**Görev 1:** Galatasaray taraftarı hakkındaki metnin sonunda yazar "sevindirmeyin" diye rica ediyor. Metnin bu ricaya gösterdiği gerekçeyi bir iki cümleyle açıklayın.

***** Verilen metin

• 2952
    2 şubat 2012 bursaspor galatasaray maçı sırasında mide krizleri geçirmeme sebep olan taraftar grubu.

    maalesef galatasaray taraftarı hâlâ akıllanmadığını dün akşam maç esnası ve sonrasındaki ilginç yorumlarıyla göstermiştir. bu bir oyun, oynanan güzel bir oyun ve biz maalesef en ufak bir rüzgarda devrilmek üzereyiz.

    sezonun ilk yarısında tribünde yaşanan bilimum homurdanmalar şimdilerde yerini internet ortamında küfürlere bırakmış, allah muhafaza 2 ay sonra istifa sesleri, küfürlerle karışacak en çok bundan korkuyorum.

    dün akşam fatih terim'e (üsluplu eleştiri getirenleri ayırıyorum) abartılı tepki gösteren, küfürler edenler it gibi pusuda bekleyip, galatasaray'ın en ufak hatasını bekleyip, yerden yere vurmak için fırsat kollayan leş yiyicilerden pek bir farkının kalmadığını gördüm. midem bulandı...

    lucescu gibi bir dehanın iki kez bu ülkeden kovulduğu aklıma geldi, imam - cemaat ilişkisi yani. biz bu ülkede her şeyi biliyoruz, her şeyin farkındayız, gidin kahvehanelere 3 kişi birleşip futbol ve sistemleri üzerine tez yazacak kadar bilgi sahibi...

    kelle almaca mı? ağır abiyiz alayımız, hata, kusur kabul etmeyiz. anında alırız aklını!

    akşamdan moralim bozuk, açtım internette gazeteleri okuyorum; olmayan şeyler bile olmuş gibi gösterilmiş, çarpıtılmış, deşilmiş, büyütülmüş... neden? it sürüsü dedim ya, heh işte o pusuda bekleyip galatasaray'ı yerle bir etmek için fırsat bekleyen it sürüleri onlar.

    akıllı olun beyler! akıllı olun!

    evet biz hâlâ lideriz, evet dün biz kötü oynadık, evet dün hoca da yanlış yaptı... eee bu mudur yani? böyle mi olacak?

    iki tür evlat vardır kardeşlerim, iki tür evlat var :

    1- insan evladı
    2- orospu evladı

    şimdi bu 2. tür evlatlar ellerini ovuşturmuş galatasaray taraftarının hocasına, yönetimine sırt dönmesi için fırsat kolluyorlar.

    ağır konuşacağım, afedersiniz : sevindirmeyin orospu evlatlarını çok rica ediyorum.
  • 2953
    özellikle bu sezon* çok şanslı olan taraftardır.

**********
***** Satırlar

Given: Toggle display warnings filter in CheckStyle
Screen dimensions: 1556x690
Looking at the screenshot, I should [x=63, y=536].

**********
***** Satırlar

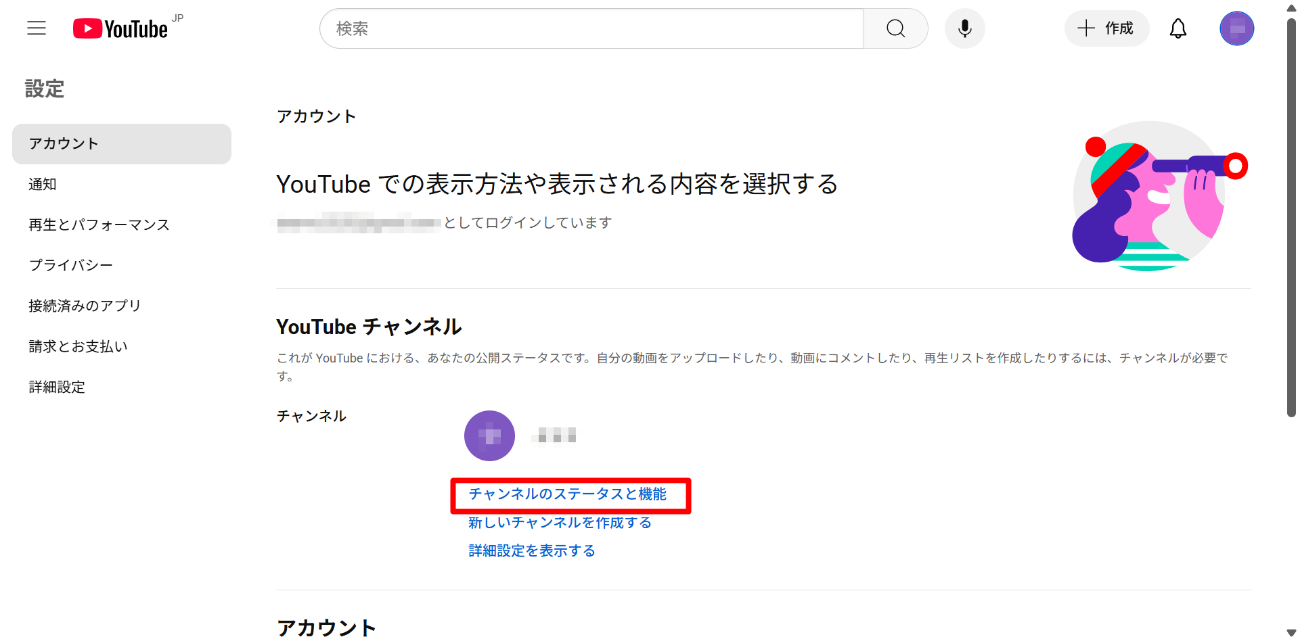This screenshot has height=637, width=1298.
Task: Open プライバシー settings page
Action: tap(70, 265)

**********

**Görev 2:** Satırlardan "This screenshot has height=637, width=1298." ifadesini içeren satırdan başlayıp "Action: tap(70, 265)" ifadesini içeren satır da dahil olmak üzere aradaki satırları aynen yeniden yazın. Resimleri cevaba koymayın.

**Yazılı cevap 1:** Metne göre yazarın ikinci tür evlatlar dediği kişiler ellerini ovuşturmuş bekliyor. Galatasaray taraftarının hocasına ve yönetimine sırt dönmesi için fırsat kolluyorlar. Yazar bu yüzden taraftardan onları sevindirmemesini istiyor.

**Yazılı cevap 2:**
This screenshot has height=637, width=1298.
Task: Open プライバシー settings page
Action: tap(70, 265)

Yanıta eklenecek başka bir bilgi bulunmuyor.